D’ailleurs, l’une des premières
occurrences écrites du terme rapière est anglaise : dans un texte datant
de 1503-1504, écrit sous la forme Rappyer. Cela nous conduit aux nombreuses
pistes étymologiques sur ce mot aux origines incertaines. Voici quelques-unes
des hypothèses récurrentes (il y en a peut-être d’autres) :
-
Hypothèses sur une origine espagnole :
o
Soit dérivé d’espada ropera, ce qui peut se
traduire par épée de robe ou d’habits. Ce serait donc l’épée que l’on portait
avec une tenue civile. La première occurrence de ce terme date du XVe siècle, dans
un texte de 1468, et la seconde de 1503.
o
Soit dérivé du mot raspar, signifiant racler,
rayer ou encore gratter.
-
Hypothèses sur une origine française :
o
Le mot serait dérivé de la râpe, car la
poignée de cette épée ressemblerait à une râpe.
o
Le terme pourrait être dérivé du grec rapizein ,
qui signifie frapper.
o
En France le mot apparaît la première fois en
1474 sous la forme « espee rapiere », (donc très proche de la forme espada
ropera citée précédemment).
-
Hypothèse sur une origine purement
germanique :
o
Dérivé plus précisément d‘un mot d’argot ayant
pour sens l’action de râper ou de frapper.
Il est compliqué d’avoir une certitude
absolue quant à l’origine de ce mot.

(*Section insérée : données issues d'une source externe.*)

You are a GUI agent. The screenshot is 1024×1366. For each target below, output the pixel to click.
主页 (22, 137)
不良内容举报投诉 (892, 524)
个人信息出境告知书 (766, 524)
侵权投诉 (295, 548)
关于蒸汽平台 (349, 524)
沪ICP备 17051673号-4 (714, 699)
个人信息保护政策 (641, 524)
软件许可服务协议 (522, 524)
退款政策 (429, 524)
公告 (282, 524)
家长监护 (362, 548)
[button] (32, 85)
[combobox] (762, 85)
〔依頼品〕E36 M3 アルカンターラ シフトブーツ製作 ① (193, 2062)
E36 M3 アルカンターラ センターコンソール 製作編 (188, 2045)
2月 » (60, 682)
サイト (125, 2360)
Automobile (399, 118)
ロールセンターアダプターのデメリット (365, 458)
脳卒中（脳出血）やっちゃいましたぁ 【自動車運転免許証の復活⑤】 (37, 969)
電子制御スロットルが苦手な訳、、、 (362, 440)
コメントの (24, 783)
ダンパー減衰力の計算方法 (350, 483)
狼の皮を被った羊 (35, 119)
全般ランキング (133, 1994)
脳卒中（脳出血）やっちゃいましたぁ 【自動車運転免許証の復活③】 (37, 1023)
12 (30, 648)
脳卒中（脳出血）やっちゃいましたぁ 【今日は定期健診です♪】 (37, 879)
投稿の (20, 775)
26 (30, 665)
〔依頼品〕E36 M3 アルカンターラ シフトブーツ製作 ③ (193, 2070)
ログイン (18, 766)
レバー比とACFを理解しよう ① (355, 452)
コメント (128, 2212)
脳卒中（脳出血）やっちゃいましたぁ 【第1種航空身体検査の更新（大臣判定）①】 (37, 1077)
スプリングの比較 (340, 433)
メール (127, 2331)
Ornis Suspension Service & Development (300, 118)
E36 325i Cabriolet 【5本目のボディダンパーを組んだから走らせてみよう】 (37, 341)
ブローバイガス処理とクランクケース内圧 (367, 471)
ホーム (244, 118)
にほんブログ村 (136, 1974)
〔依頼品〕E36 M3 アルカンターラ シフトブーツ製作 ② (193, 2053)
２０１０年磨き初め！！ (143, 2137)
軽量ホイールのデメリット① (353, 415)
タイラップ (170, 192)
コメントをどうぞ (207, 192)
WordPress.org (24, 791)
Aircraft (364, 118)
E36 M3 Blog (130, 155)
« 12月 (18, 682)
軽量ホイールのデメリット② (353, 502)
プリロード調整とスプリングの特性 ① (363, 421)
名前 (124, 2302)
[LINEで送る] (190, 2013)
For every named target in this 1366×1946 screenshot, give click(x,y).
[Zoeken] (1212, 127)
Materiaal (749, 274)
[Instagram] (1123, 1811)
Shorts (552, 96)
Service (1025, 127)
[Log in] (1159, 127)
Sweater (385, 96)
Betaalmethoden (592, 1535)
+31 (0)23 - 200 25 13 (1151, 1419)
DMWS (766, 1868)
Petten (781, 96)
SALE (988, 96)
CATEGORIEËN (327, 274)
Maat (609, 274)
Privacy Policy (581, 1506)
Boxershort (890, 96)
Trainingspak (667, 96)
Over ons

Néanmoins, dans The Rapier and Small
sword, A.V.B. Norman mets en avant la première hypothèse en s’appuyant sur un
ouvrage de 1532 (ou 1533), écrit par Giles Duwes, « An introductorie for to
lerne, to rede, to pronounce, and to speake Frenche trewly » définissant « la
rapiere » comme étant « the sapnish sword ». Cette définition fait
résonance à ladite « épée espagnole pratiquée à la manière des
italiens » de PH MAIR.
Un autre terme, utilisé par l’italien
Giacomo di Grassi est Striscia, qui renverrait
à l’aspect effilé de l’arme, ou au terme général Spada (épée en italien).
Un autre nom (si ce n’est une autre
arme) qu’il faut évoquer, est l’épée de côté (sapda de lato pour les Italiens,
sidesword en anglais). Le mot est utilisé de nos jours pour identifier des
épées de la fin du XVIe siècle, alors qu’il y a peu d’occurrences anciennes du
terme. Angelo Viggiani l’utilise pour désigner le type d’épée que l’on porte au
côté, avec un sens générique. Finalement, c’est surtout une expression usuelle
moderne, la différence entre une épée de côté et une rapière étant relativement
subjective.
La rapière dans les sources martiales
Les livres d’armes des XVIe et XVIIe
siècles sont nombreux, et la majorité traite uniquement de l’épée / rapière
(je vous invite à lire l’article du capitaine sur la diversité des armes du
XVIIe siècle). La tendance actuelle est de classifier par « traditions »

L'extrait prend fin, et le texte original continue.